* **EXERCISE DIRECTIONS**: Pick out every line in the listing below that contains the word "Click" and copy each one.

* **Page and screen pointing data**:
____________

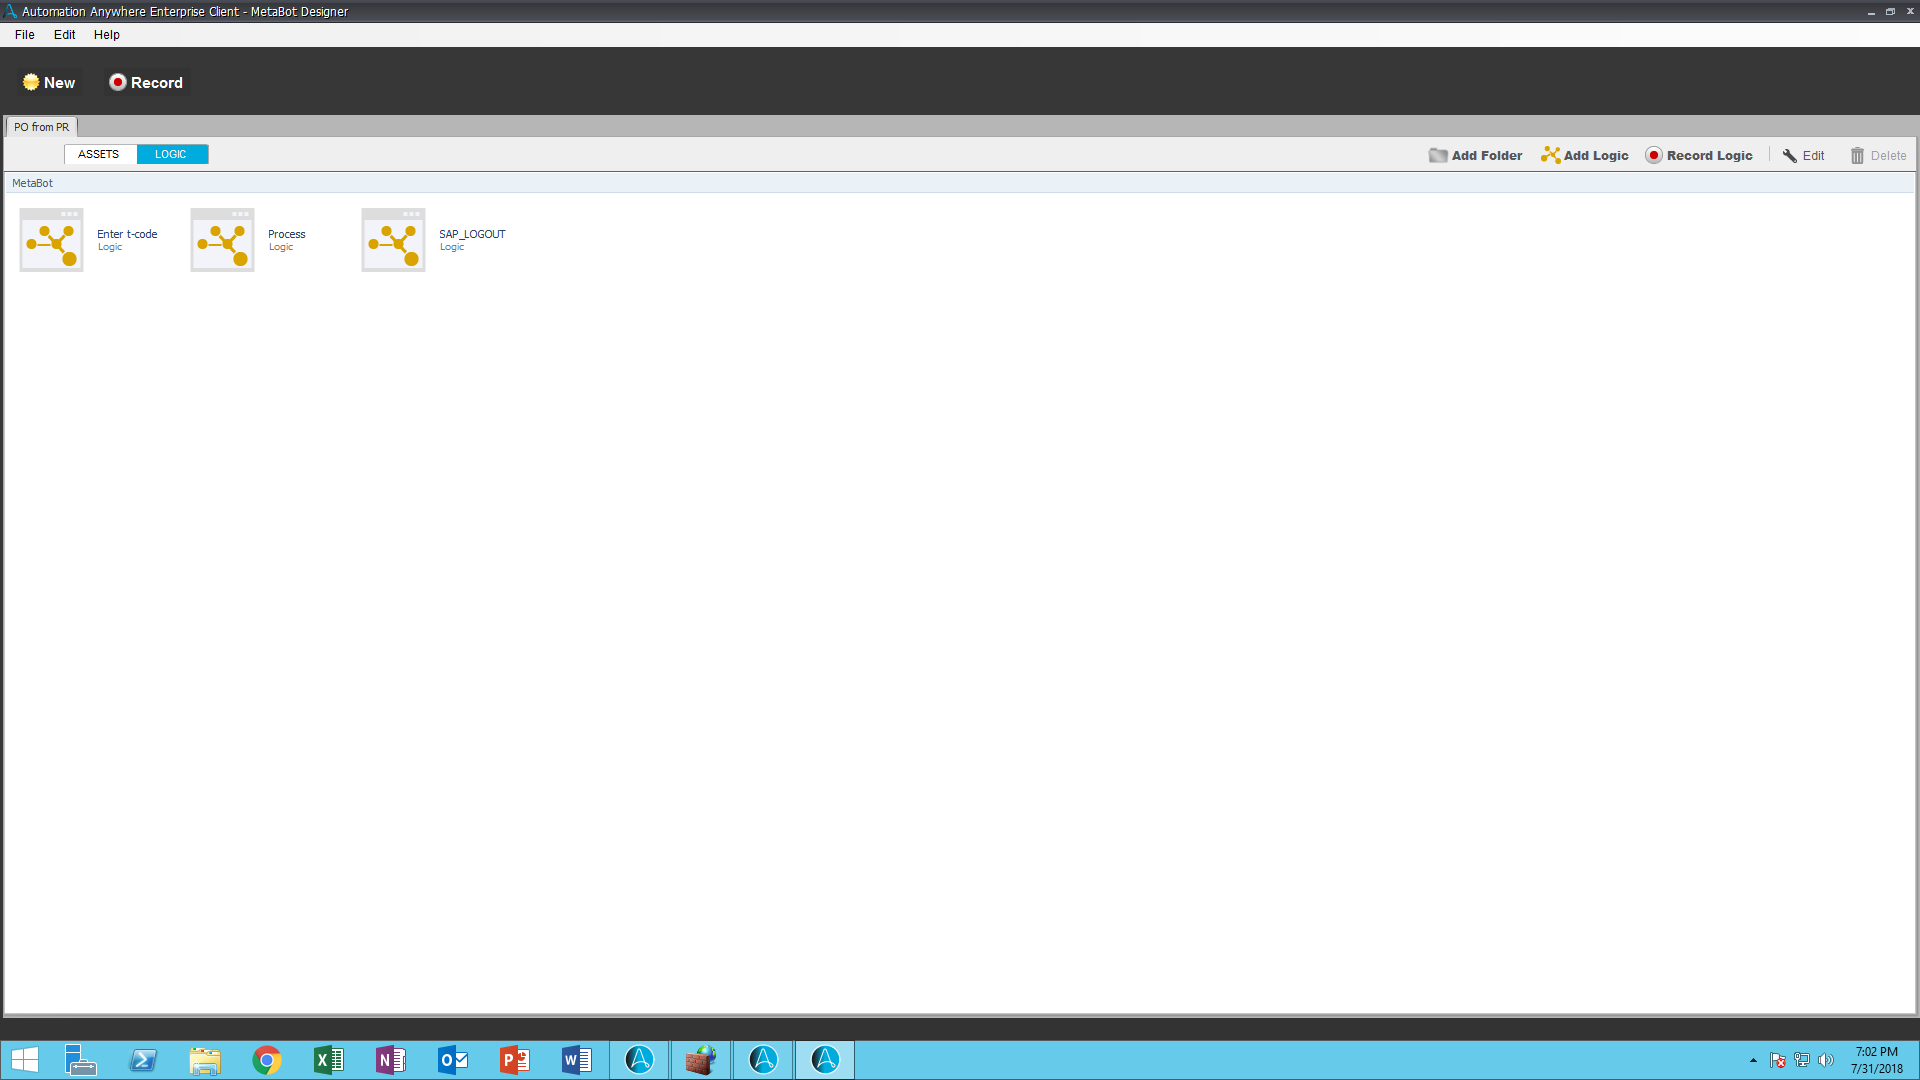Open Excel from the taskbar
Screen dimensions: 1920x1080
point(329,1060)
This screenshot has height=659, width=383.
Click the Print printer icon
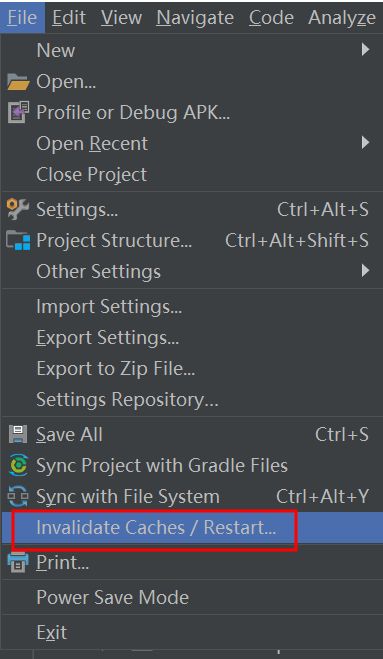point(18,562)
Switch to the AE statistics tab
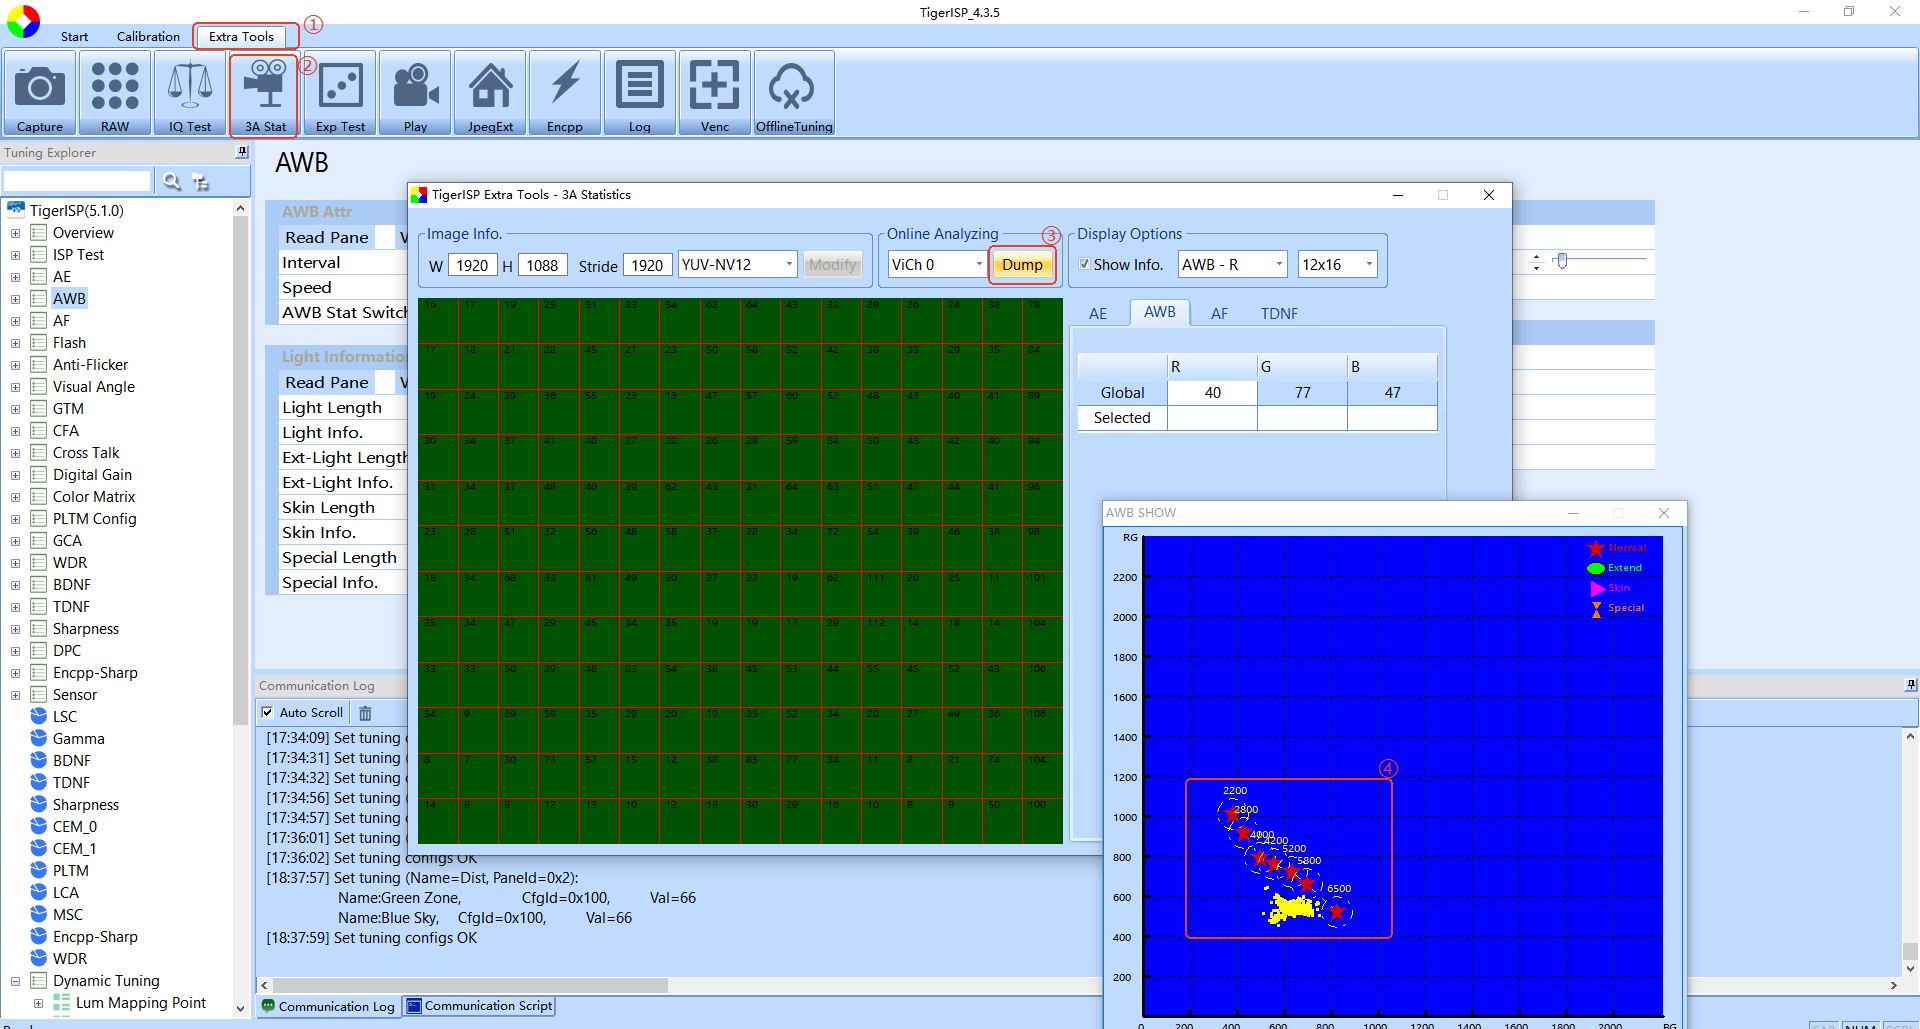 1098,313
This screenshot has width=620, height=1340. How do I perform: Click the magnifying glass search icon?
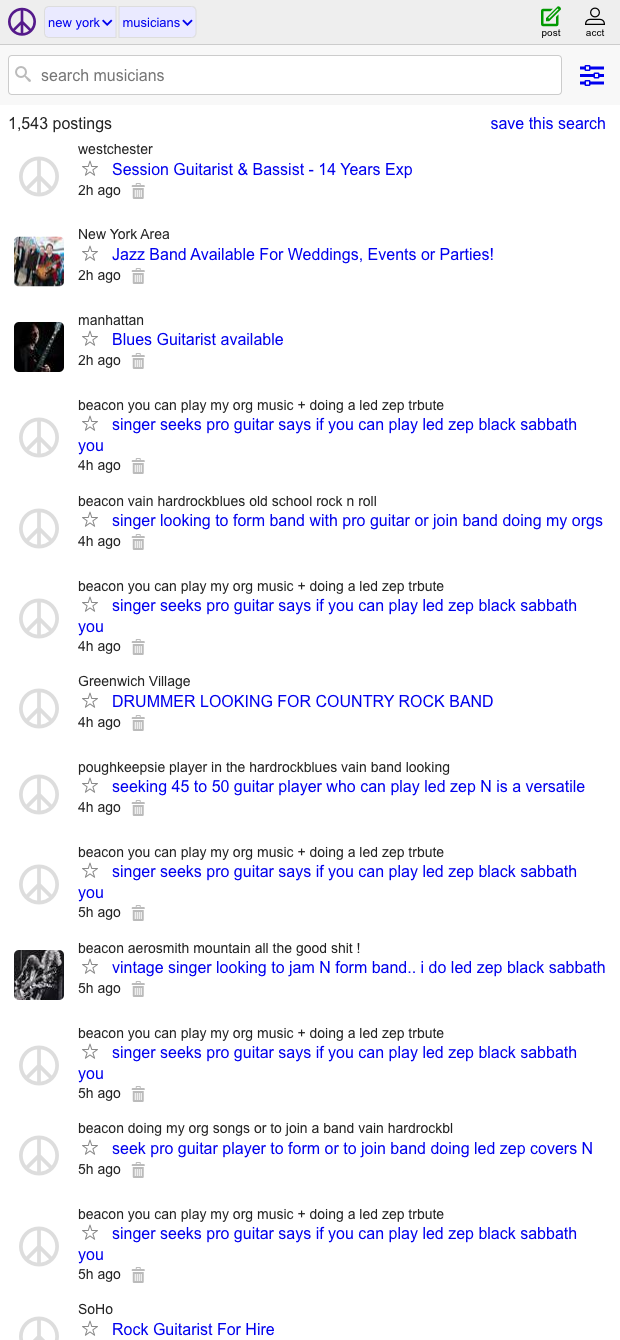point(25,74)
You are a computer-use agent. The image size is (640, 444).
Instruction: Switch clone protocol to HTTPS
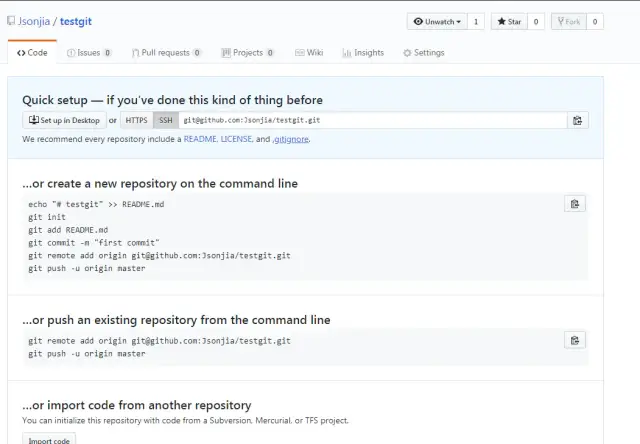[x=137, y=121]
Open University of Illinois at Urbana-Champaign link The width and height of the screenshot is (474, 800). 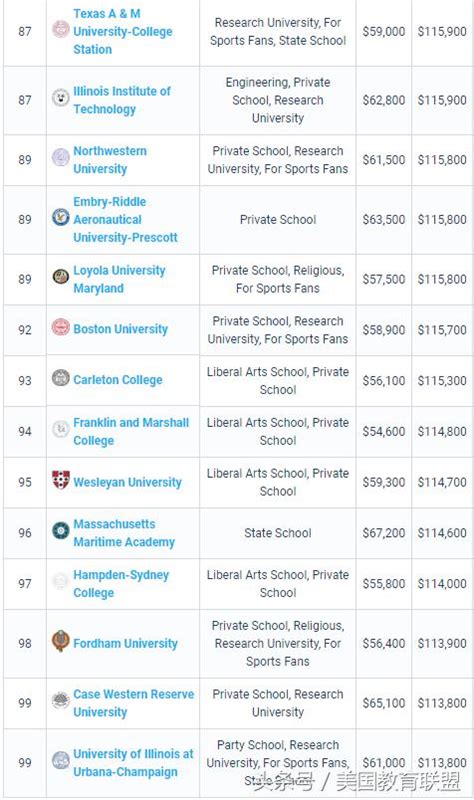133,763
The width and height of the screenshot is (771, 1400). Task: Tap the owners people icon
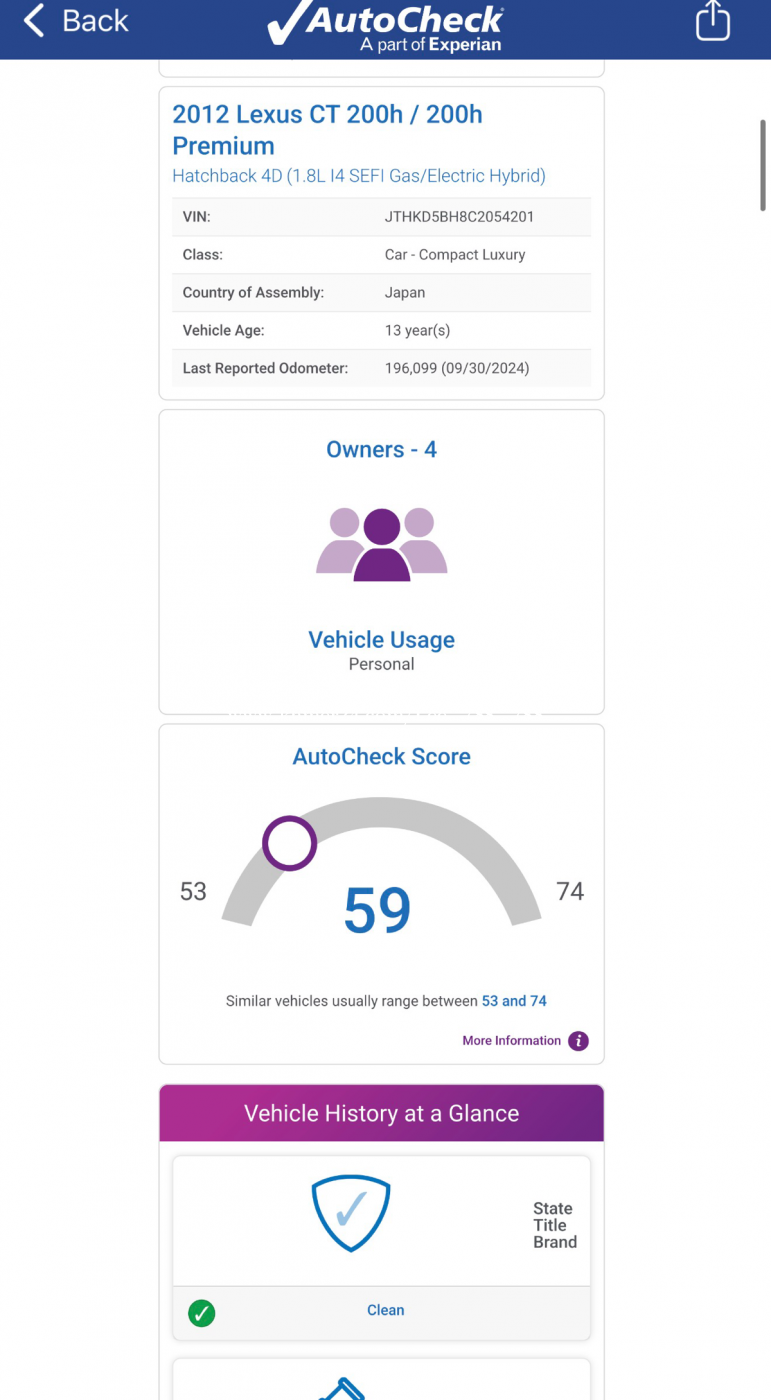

____________

* **RESULT OF THIS EXERCISE**:
Click the Print printer icon
This screenshot has width=620, height=1340. How do I perform: Click the magnifying glass search icon?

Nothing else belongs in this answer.